Dean William M. Searby

Searby

Dean, 1883–1885; 1891–1909

The second dean of the California College of Pharmacy, William Martin Searby, was also a major force in its founding. Born in 1835 in Lincolnshire, England, he showed an early aptitude for pharmaceutical practice, becoming an apprentice at 15 and a registered pharmaceutical chemist at 21. By 1866 he had started the Union Drug Company in San Francisco; all the company stores were destroyed by the fires that followed the 1906 earthquake.

A successful entrepreneur, he was instrumental in the founding of the California Pharmaceutical Society in 1869 and the California College of Pharmacy in 1872. He served on the first faculty of the College, and in 1897 he became a professor of pharmacy.
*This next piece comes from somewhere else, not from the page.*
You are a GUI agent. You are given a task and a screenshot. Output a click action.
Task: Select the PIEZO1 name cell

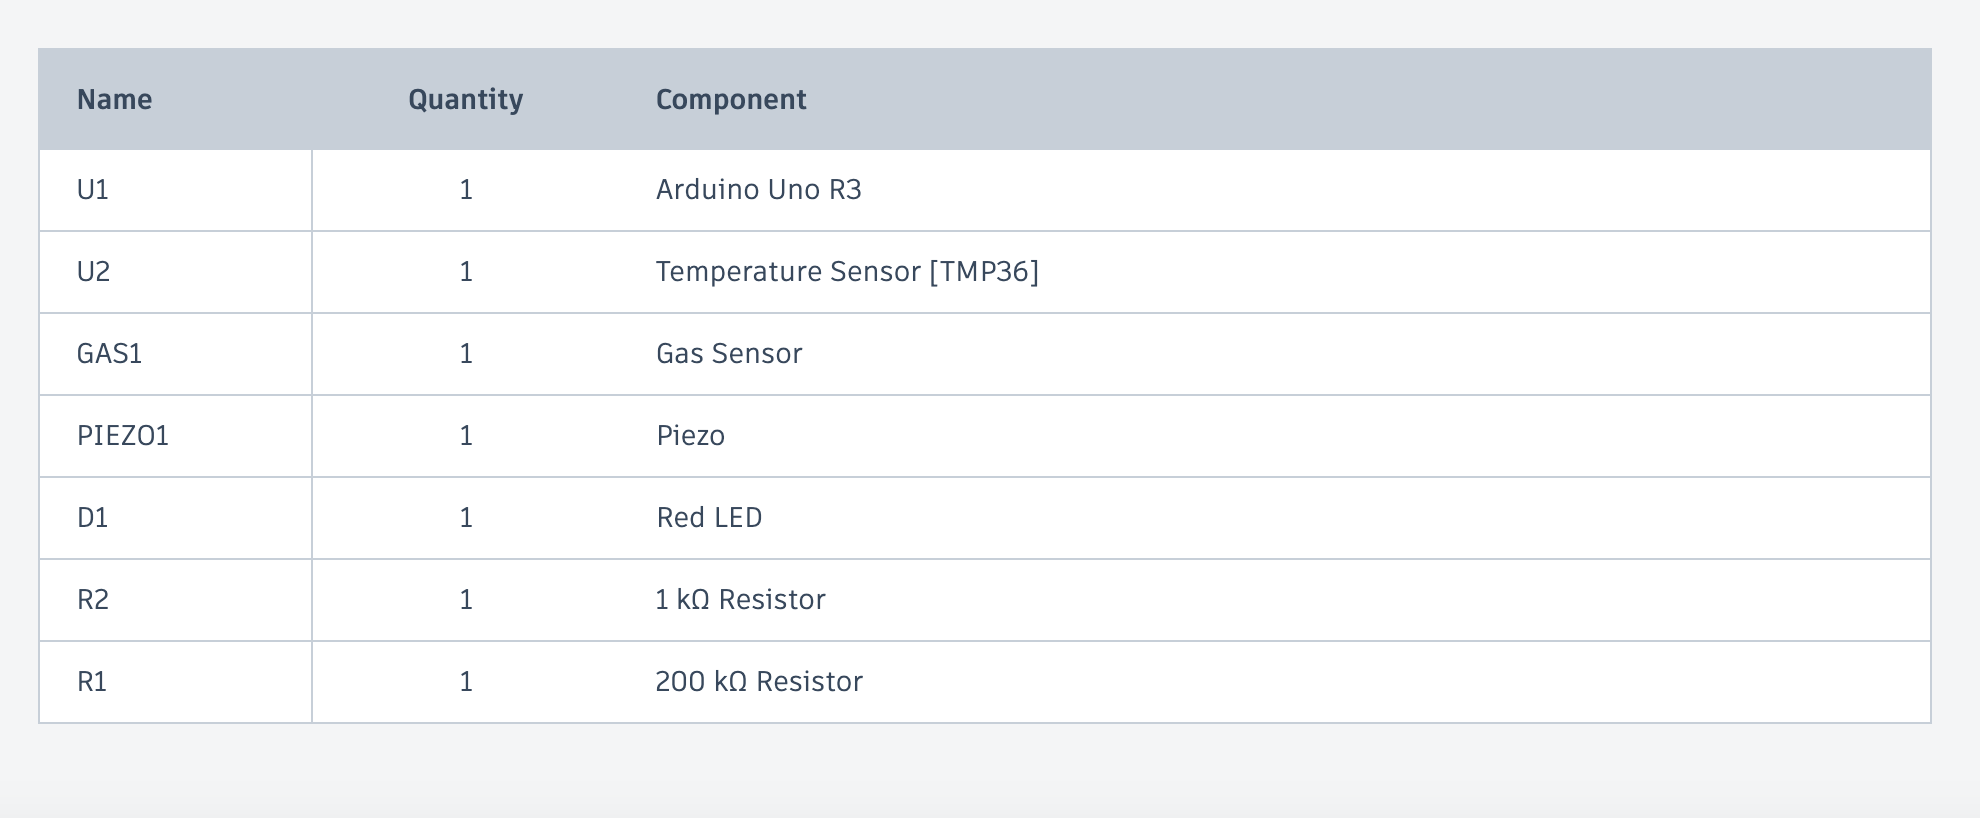coord(176,436)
He held this position, and that of secretary to the board of directors, for the rest of his life.

Searby served as dean from 1883 to 1885 and again from 1891 to 1909. His legacy includes his ability to teach with “rare ability and great power,” his advocacy of raising admissions and graduation requirements, and his promotion of ethical pharmacy standards. He served as editor of several journals chronicling the transition to modern pharmacy practice. He was three-time president of the California Pharmaceutical Society, reorganizing the group in 1907.

Like Emlen Painter before him, William Searby was elected president of the American Pharmaceutical Association. He died in 1909, a spokesman for “higher and better pharmacy” in opposition to “fakirs and fake remedies of all kinds.”